▸ **Problem to work on**
Everything from the line containing "Instruction: Open the" to the end of the records below should be repeated exactly, with no other lines added.

▸ **Records supplied**

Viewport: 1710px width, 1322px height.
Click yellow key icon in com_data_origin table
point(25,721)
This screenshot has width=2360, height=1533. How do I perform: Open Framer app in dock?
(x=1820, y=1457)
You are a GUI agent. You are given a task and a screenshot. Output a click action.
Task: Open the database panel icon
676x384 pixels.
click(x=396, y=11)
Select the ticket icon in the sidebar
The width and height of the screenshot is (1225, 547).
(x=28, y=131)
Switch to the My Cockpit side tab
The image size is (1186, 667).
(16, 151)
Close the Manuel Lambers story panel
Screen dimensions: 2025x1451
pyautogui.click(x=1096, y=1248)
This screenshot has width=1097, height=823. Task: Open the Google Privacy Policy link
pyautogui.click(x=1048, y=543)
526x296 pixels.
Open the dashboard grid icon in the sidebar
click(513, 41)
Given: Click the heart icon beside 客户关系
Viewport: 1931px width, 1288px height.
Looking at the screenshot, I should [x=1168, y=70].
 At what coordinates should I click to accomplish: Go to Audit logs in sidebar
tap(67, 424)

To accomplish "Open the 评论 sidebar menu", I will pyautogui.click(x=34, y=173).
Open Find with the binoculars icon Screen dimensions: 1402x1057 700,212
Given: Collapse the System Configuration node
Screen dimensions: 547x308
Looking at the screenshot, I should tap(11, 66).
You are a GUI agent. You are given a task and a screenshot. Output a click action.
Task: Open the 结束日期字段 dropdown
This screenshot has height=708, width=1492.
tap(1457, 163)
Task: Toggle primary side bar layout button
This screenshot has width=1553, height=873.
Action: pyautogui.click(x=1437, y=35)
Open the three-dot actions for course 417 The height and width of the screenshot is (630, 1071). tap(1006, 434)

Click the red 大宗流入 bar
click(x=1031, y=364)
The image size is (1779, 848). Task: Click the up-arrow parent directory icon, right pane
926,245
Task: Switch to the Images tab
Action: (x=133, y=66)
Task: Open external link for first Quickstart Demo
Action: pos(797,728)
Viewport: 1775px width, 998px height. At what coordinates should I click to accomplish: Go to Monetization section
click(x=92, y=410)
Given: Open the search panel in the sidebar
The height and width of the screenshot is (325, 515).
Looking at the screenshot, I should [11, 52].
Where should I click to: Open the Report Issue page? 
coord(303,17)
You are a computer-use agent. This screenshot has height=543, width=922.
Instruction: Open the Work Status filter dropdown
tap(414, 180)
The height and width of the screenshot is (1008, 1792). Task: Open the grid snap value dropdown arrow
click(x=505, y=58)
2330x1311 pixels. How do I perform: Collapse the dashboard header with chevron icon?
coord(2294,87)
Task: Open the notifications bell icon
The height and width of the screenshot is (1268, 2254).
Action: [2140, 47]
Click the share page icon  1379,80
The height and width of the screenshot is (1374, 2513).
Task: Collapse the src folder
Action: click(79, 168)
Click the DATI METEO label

▸ **Reply**
Instruction: Open the Work Status filter dropdown
tap(414, 180)
The height and width of the screenshot is (1008, 1792). Task: Open the grid snap value dropdown arrow
click(x=505, y=58)
2330x1311 pixels. How do I perform: Collapse the dashboard header with chevron icon?
coord(2294,87)
Task: Open the notifications bell icon
The height and width of the screenshot is (1268, 2254).
Action: [2140, 47]
Click the share page icon  1379,80
The height and width of the screenshot is (1374, 2513).
Task: Collapse the src folder
Action: click(79, 168)
Click the DATI METEO label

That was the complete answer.